Why It Matters That Secondwind Is Woman Owned and Women Led
Secondwind Water Systems once again advanced in this year’s Business NH Magazine’s annual NH’s Top Women-Led Businesses issue. Led by Founder and President Christine Fletcher, Secondwind ranked #37 out of 90 businesses run by women in the Granite State. We’re pleased to say that we jumped from #43 last year, 6 points! We’re also proud that we represent a company led by women in the trades.
“I didn’t start Secondwind so it could be a woman owned business. I just love business. Given that there are hurdles in the business world that can make success for women elusive, we’re happy to have this recognition,” comments Fletcher.
A Male-Dominated Water Treatment Industry
Many know that men dominate the water treatment industry. This reflects nationwide statistics which show that 1 in 20 women wind up in the trades. “When I go to a national Kinetico dealer meeting it is rare that a woman is the President or CEO. For decades I was the only woman in that role. It was even less often that you’d hear of a woman in the role of installing or servicing the water treatment equipment,” reflects Fletcher.
Secondwind has had two female technicians/installers through the years. We currently have one female Water Specialist. We have had four throughout our history. In addition to Fletcher, many women fill management and leadership roles. Secondwind’s Leadership Team consists of women in the roles of Quality Assurance Manager, Marketing Manager, and Finance and Administration Manager. That’s 50%!
Women-led Companies Making Progress
Some may wonder why we here at Secondwind think this is so important. According to the introduction to this issue in Business NH Magazine, the number of women-led companies nationwide has grown substantially over the last 45 years. This is an increase from 4% to 40% of all firms. Employment of women in that time grew from 230,000 to 9.2 million. However, this growth is not reflected in the trades. In fact, Secondwind is an anomaly, and this is something we’re quite proud of.
Despite Progress, Not Enough Women In The Trades
The National Association of Women in Construction has participation of women in the trades at about 9%, and the last 25 years or so of Bureau of Labor Statistics Current Population Surveys bears that out. Sadly, the percentage of women in construction and the trades overall has hovered somewhere between 9% and 10% since 1996 and is currently at 9.9%. But of the 8.3 million that were employed in field production of the construction and extraction industries in 2018, only 3.4% were women.
Building inspectors (14%), painters (7.2%) and helpers (5.6%) saw the highest participation by women last year, with their percentages in trades like carpet installation, carpenters, drywall hangers and electricians landing somewhere between 1.9% and 3.7%.
Of the 40 trades listed under the construction and mining category, more than half didn’t include enough women to muster up a statistically significant percentage at all. These included such in-demand trades as plasterers and stucco masons, iron and rebar workers and solar panel installers.
The percentage of women classified as construction managers, however, has grown from 5.9% in 2003 to 7.7% in 2018.

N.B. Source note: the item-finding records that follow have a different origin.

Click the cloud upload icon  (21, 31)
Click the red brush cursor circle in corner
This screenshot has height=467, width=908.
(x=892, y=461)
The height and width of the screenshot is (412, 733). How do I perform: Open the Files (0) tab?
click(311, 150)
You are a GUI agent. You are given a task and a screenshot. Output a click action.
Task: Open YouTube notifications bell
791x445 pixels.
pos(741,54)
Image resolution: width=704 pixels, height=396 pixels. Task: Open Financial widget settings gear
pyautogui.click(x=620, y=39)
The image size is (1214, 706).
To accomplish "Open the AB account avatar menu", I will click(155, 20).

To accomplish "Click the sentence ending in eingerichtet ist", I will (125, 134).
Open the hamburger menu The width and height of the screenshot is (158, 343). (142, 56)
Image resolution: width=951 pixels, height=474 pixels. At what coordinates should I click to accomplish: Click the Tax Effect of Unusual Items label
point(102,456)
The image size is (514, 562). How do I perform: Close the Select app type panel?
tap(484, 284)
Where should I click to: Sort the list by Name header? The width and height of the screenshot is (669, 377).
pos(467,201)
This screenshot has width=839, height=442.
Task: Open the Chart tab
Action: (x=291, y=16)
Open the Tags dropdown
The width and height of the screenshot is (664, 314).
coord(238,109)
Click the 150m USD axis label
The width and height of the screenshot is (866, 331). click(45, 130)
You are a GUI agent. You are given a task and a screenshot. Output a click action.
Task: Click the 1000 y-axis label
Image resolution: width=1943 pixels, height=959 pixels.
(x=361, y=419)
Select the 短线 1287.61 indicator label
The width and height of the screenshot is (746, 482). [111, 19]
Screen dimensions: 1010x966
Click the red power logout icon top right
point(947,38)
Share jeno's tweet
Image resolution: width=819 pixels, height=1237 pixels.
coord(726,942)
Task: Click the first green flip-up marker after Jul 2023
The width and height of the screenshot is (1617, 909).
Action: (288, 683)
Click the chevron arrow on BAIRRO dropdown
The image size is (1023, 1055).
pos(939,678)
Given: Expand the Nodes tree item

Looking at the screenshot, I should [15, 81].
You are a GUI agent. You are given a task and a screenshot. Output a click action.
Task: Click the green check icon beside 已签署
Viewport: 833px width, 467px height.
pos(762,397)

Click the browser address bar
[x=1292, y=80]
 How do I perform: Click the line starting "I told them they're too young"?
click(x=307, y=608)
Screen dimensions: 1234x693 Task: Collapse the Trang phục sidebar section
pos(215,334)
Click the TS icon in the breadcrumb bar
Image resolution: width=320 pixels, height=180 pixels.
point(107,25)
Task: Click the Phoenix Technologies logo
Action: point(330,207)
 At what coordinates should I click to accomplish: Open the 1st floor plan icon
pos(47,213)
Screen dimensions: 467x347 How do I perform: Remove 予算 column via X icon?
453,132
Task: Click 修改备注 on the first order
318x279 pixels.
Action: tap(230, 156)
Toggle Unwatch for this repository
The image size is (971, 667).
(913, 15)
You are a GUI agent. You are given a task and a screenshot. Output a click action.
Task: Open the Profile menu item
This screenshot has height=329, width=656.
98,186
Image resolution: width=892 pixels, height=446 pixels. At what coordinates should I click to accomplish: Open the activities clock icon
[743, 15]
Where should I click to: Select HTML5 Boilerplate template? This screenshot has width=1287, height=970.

Good Paying Jobs Need Filling
Construction and trade industries provide well-paying jobs that don’t require a college degree. In 2018, women working full time in construction and extraction occupations made $785 per week at the median, compared with $834 for men.
This gender wage gap is narrower than for women overall:
while women overall earn 81 cents for every dollar earned by a man,
women in construction make 94 cents for every dollar earned by a man in the field.
“The need in these industries for skilled workers keeps expanding. Well-paying jobs that could be filled with women,” Fletcher comments. “We like to think that we can be an example of what a woman led company in the trades looks like. Welcoming more women into all roles within our company, including service and tech is something we strive toward. We want to see more women in NH have access to these opportunities.”
Encouraging Women Into Construction And The Trades
So what is it that is keeping women away from the trades? For one, as has been the case in the water treatment industry, roles have traditionally been filled by men. Some women might find the work environment intimidating, especially given accounts of occasional harassment and inequity. There is also a certain amount of implicit bias that comes with a woman showing up to do a job traditionally done by a man. “There are days when our Quality Assurance Manager, Vicki, shows up to troubleshoot and fix someone’s equipment and they are looking over her shoulder for the guy,” says Fletcher. “Some have even said things like ‘I wasn’t expecting a lady!”
“Proving to women that they belong in the trades and that they’ll be treated well requires a shift in mindset that won’t happen quickly,” comments Fletcher. “That’s where we, and other companies like us come in. We want to leverage our position to influence, educate and provide opportunities for women in NH to access these jobs. It’s why articles like this in Business NH Magazine are so important. It shows that this is a viable career path for women.”